Republican House Majority Leader Eric Cantor announced today that the House of Representatives will vote this year on a bill to replace Obamacare.
The “2010 health care law,” as Pew describes Obamacare, is deeply unpopular among non-Democrats, with 89% of Republicans and 61% of Independents disapproving of the law. What Pew doesn’t tell us, however, is what percentage of respondents want to repeal the law vs. attempt a fix.
Fortunately, a recent Washington Post/ABC News poll asked just this question. Here are the relevant breakdowns.
And Conservative Republicans (aka primary voters):
Repeal, at least among those who oppose the law, is incredibly popular.
But not all Americans oppose the law, and not all of those who oppose the law want it repealed, even after a disastrous rollout featuring incredibly bad press and a surprisingly effective Republican response.
Also keep in mind that this polling can’t tell us everything about political support for an immensely complicated law. Medicaid expansion will poll quite differently than the individual mandate, just as the complex but divisive risk corridors (deemed an Obamacare “bailout” by Republicans like Marco Rubio) will poll differently than the subsidies offered to help lower income Americans purchase coverage on the Obamacare exchanges.
Thus we should expect an eventual plan to look something like the plan Republican Senators Burr, Coburn and Hatch introduced last week. (My colleague Philip Klein has a nice explainer here.)
The Burr-Hatch-Coburn proposal is, to put it gently, a recognition of reality. The American health care system was broken before Obamacare, and simply repealing the law isn’t going to be an option without a compelling alternative.
While far from perfect, the Republican proposal notes the existence of issues like pre-existing conditions, attempts to begin unwinding the tax bias in favor of employer subsidized health insurance, and provides an alternative to the Medicaid expansion. So, all in all, a sort of Obamacare-lite.
Just one issue: it’s premised upon repealing Obamacare.
(Austin Frakt has interesting thoughts on that point over at The Incidental Economist. The TL;DR of his point is Republicans shouldn’t expect a single Democratic vote on a bill that opens with repealing the primary Democratic policy triumph of the 21st century.)
Thus the new status quo is here to stay — for now.

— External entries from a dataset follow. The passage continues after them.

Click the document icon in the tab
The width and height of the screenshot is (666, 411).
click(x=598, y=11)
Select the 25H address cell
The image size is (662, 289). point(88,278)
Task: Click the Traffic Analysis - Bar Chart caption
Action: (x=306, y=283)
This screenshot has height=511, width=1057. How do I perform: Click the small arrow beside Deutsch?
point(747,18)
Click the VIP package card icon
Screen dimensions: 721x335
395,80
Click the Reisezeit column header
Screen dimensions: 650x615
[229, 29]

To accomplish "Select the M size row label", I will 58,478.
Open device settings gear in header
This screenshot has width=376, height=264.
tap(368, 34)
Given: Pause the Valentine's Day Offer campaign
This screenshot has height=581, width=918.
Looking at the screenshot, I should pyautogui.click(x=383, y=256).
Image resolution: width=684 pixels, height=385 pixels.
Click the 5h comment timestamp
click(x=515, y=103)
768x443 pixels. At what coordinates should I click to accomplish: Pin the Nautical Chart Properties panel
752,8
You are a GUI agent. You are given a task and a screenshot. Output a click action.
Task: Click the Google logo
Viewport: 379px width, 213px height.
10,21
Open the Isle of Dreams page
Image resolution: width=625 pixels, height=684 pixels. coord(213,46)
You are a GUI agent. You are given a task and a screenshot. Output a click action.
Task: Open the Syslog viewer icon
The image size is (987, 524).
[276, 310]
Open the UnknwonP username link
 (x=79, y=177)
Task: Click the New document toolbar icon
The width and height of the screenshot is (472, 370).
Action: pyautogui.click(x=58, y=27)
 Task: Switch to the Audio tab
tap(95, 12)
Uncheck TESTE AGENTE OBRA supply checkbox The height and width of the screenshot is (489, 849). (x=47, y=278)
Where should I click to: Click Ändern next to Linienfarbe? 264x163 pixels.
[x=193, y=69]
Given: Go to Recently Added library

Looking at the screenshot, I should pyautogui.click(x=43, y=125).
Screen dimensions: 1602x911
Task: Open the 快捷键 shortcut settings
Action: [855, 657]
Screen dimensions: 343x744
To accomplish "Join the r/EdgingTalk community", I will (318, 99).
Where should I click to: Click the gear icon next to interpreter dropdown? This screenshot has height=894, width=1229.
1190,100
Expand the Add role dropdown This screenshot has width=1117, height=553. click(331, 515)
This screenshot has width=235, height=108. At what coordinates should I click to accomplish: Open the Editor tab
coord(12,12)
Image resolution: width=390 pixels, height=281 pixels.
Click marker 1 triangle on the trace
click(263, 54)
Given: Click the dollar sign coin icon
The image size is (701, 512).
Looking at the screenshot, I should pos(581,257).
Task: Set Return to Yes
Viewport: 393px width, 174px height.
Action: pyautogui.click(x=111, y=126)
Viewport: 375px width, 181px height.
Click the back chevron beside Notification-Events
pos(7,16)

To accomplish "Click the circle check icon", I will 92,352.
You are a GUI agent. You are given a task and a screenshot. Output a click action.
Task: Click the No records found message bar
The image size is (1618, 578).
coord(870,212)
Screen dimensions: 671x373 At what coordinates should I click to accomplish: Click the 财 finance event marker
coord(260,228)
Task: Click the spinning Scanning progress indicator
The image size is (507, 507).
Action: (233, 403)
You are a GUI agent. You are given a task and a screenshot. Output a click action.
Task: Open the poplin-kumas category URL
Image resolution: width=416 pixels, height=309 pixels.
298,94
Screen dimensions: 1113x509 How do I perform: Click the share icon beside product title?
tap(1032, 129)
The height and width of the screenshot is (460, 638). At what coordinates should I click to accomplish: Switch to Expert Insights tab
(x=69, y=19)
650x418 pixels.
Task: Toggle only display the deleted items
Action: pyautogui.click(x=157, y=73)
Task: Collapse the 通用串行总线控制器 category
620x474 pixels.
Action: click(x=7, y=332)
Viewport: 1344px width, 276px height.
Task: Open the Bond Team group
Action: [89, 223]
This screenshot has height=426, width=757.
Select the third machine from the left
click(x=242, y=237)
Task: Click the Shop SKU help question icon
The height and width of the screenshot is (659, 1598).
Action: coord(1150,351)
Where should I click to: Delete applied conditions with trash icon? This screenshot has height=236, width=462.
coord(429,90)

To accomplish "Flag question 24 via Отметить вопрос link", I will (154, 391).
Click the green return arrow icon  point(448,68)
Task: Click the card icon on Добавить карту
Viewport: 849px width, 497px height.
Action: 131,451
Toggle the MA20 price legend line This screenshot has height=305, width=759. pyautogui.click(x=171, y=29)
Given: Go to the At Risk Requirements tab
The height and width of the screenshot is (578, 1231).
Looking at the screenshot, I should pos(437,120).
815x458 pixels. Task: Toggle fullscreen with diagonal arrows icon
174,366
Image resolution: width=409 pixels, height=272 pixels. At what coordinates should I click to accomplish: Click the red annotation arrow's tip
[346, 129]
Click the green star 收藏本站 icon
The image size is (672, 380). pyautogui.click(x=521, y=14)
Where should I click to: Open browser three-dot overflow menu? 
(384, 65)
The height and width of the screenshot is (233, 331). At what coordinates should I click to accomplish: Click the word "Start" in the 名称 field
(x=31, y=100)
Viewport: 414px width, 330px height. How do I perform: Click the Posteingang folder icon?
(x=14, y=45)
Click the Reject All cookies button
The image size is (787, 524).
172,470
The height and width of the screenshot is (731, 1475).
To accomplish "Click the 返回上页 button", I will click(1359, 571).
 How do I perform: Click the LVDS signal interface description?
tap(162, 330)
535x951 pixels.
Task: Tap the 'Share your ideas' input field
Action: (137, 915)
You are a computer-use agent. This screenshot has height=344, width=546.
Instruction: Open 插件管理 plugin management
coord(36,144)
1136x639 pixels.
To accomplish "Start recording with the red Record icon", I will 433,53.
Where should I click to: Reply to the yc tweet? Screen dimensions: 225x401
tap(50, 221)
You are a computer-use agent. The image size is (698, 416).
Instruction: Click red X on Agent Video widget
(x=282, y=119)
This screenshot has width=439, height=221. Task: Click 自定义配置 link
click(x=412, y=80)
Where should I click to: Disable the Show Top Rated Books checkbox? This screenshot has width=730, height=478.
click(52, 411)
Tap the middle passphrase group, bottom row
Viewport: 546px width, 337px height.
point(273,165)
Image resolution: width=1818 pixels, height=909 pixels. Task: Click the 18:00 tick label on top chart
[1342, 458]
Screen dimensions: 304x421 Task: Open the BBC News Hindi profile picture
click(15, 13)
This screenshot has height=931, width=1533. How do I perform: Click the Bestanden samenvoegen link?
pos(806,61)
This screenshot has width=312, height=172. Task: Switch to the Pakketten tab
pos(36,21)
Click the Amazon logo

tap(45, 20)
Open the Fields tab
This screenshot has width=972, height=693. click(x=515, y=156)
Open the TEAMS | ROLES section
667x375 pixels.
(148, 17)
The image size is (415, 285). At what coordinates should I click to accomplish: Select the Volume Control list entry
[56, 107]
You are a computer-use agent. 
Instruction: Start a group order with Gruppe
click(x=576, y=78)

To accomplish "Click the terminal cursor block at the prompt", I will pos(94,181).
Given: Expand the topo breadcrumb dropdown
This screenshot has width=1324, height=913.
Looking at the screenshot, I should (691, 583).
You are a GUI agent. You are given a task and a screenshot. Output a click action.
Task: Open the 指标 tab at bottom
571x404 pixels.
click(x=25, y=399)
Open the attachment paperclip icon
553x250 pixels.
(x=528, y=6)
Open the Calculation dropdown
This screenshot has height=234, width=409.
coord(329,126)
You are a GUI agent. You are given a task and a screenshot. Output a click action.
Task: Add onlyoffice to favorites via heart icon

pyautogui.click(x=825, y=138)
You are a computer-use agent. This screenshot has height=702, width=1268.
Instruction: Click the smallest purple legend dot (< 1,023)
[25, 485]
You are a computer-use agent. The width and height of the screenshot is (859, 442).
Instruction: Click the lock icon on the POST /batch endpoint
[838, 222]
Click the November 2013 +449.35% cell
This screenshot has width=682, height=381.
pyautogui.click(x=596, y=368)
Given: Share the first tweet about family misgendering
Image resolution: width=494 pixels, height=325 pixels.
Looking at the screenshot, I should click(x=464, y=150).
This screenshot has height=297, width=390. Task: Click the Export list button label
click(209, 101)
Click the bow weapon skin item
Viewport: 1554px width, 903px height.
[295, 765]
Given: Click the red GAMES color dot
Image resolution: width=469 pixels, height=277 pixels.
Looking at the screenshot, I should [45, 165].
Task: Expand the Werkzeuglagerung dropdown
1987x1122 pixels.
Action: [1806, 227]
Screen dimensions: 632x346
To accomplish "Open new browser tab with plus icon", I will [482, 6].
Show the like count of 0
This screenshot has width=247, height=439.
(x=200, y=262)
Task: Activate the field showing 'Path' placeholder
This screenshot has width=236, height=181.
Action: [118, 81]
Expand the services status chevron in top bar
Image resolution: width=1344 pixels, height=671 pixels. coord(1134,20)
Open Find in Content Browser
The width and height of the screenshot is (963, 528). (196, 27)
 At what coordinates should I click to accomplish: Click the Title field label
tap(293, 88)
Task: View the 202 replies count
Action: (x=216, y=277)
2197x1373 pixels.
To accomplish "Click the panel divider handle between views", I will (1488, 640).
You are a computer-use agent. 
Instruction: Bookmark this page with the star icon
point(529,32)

Republicans won’t offer a bill that doesn’t being with repeal of Obamacare, and Democrats won’t vote for a bill that repeals Obamacare.
But that’s ok.
Republicans have no intention of actually trying to pass a health care alternative while Obama is in office. The carve-outs and caveats required to override his vetoes (and the politically painful votes this process would require) would be monstrously unpopular — and result in a lot of Tea Party Republicans getting sent home by their constituents.
Speaker Boehner, let’s not forget, has had trouble getting Republican votes on legislation like the Farm Bill, with Tea Partiers revolting due to the bill not cutting enough.
Why, in such an environment, would leadership risk a right-wing civil war for legislation that would never actually happen?
They won’t, because the goal isn’t to repeal and replace Obamacare. The goal is to retake the Senate in 2014, get a Republican in the White House in 2016, and to offer up a reform to Obamacare — one built on conservative premises — to try to begin fixing our health care system.
Obamacare changed the status quo for good (and absorbed much of the political flak in the process), and if Republicans are smart, they’ll take full advantage.